BioCelerate, FDA forge nonclinical data partnership

By Jenni Spinner contact

- Last updated on GMT

(ipopba/iStock via Getty Images Plus)
(ipopba/iStock via Getty Images Plus)

Related tags: Fda, preclinical, Drug development, Data management, Preclinical contract research

The two organizations have formed a public-private partnership aimed at improving nonclinical research through better practices and standardization.

BioCelerate—a company that works on various solutions to improve efficiencies in nonclinical research to elevate drug development--has released its first set of resources created via its public-private partnership (PPP) with the US Food and Drug Administration’s (FDA’s) Center for Drug Evaluation and Research (CDER) Office of Computational Science.

The entities reportedly formed the PPP to assist life-sciences companies and organizations by enabling improved analytic approaches, and pinpointing solutions to optimize cross-study analysis. Its goals include optimizing the implementation of the Clinical Data Interchange Standards Consortium’s (CDISC) Standard for Exchange of Nonclinical Data (SEND), in order to ensure nonclinical data can be presented in a harmonized format across the ecosystem.

Leigh Anne Minnier, communications manager for BioCelerate parent company TransCelerate Biopharma, told Outsourcing-Pharma that standardization is important for drug development and other life-sciences areas, as is support from agencies like the FDA.

If processes are harmonized among stakeholders, it allows them to focus on the science and ingenuity​,” she said. “R&D cannot evolve and modernize without the support and acceptance from health authorities​.”

The FDA and other agencies, Minnier added, are vital sources of information and support for nonclinical and clinical research.

Health authorities have some of the best subject matter expertise in our areas of focus – i.e., areas that can drive positive and meaningful transformative change for the industry,​” she commented. “Tapping into the FDA’s expertise and having them actively involved helps us develop and deliver better quality solutions; moreover, having the FDA or other major health authorities as a sponsor of a solution gives it automatic credibility, which increases the likelihood that the industry will embrace it.​”

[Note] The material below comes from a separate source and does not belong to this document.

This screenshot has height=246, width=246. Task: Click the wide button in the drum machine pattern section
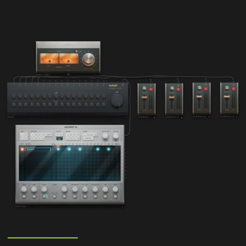click(48, 134)
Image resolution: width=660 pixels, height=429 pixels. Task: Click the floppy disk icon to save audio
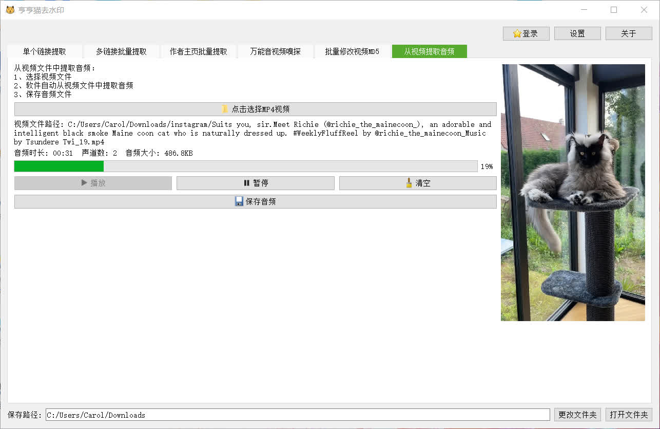point(239,201)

While adoption of the CDISC SEND format is increasing throughout the industry, inconsistency in use may bar meaningful, accessible single-study analysis and cross-study analysis on broader scales, limiting the potential value. To that end, BioCelerate and FDA have released two peer-reviewed publications:

  • “SEND Harmonization & Cross-Study Analysis: A Proposal to Better Harvest the Value from SEND Data” discusses the potential of SEND datasets for cross-study analysis, and outlines current challenges
  • "Leveraging the Value of CDISC SEND Datasets for Cross-Study Analysis: Incidence of Microscopic Findings in Control Animals” highlights practical steps involved in creating a searchable historical control database from a repository of SEND datasets; it also puts forth a solution for a defined cross-study analysis question using historical control data when challenged with SEND variability.

Lars Wichmann Madsen, vice president of global discovery and development sciences for Novo Nordisk A/S, said, “The implementation and use of CDISC SEND data packages are essential to facilitate cross-study analysis of nonclinical trials and provides a tremendous opportunity to apply large-scale data analytic processes. Open-source guidance on SEND as applied to study analysis has the potential to contribute to a broader knowledge base across nonclinical R&D and provides benefits to health authorities, sponsors, and CROs​.”

Lilliam Rosario, director of the CDER Office of Computational Science, said, “Toxicology data and guidelines for its use are priorities for nonclinical teams,” said Lilliam Rosario, Ph.D., Director at the FDA’s Center for Drug Evaluation and Research Office of Computational Science. “This partnership combines expertise from BioCelerate and the FDA; we are looking forward to seeing the impact that our work will have in the coming months.”

Janice Chang, TransCelerate chief operating officer, said improving nonclinical research is vital because the effort ultimately leads to improved drug development.

Our ability to work with regulatory authorities and standards developing organizations like CDISC to develop, implement, and foster harmonization, new ways of working, and data-driven decision making has never had more urgency,​” Chang commented. "We look forward to continuing to expand the reach and influence of our initiatives in 2021​.”